I need some help to understand my barplot
I have 2 groups, treatment (n=10) and control (n=10), individual barplots looks good.
When I group my subjects by feature (i.e. intervention) and then plot the results as bar,
then I see quite a different view.
It took me some time to realize that samples with 0 reads are not included in the averaging and thus the representation of taxa abundance in the group is shifted.

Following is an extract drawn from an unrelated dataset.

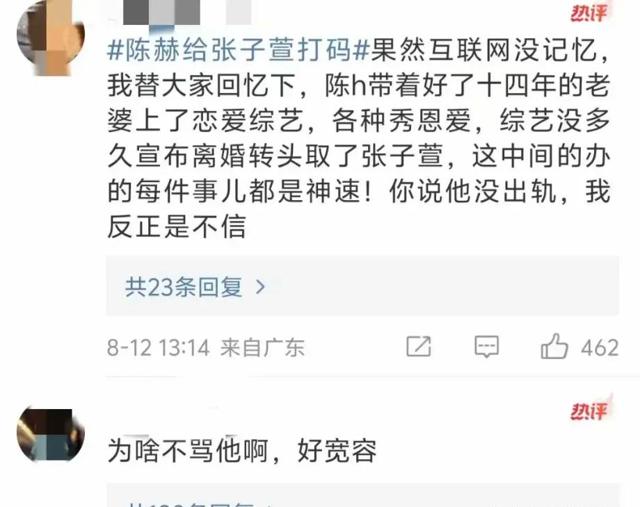Like the comment with 462 likes
Screen dimensions: 640x507
click(554, 347)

What Im used to is that one sums up and divides by the n in the group: should be 10 in my case, but it is 7, as 3 out 10 does not have that particular taxa.
Is that correct? Was it always like that, but I’ve never realized.
I don't think that's the case — this may be more of an issue with the grouping mode that you are using. Instead of using the mean or median, maybe sum your counts?
But maybe I misunderstand — would you mind posting the commands that you are using and maybe also the QZVs before/after grouping? Thanks!
Thanks! I’ve ment to join directly after the workshop in Copenhagen, but you know…
Anyhow, here are the commands Im using:
qiime feature-table group
–i-table skin_biopsy.qza
–p-axis sample --m-metadata-file metadata.tsv
–m-metadata-column ‘Group_ID’
–p-mode ‘sum’ (I’ve actually used all possible modes and got the same output visually)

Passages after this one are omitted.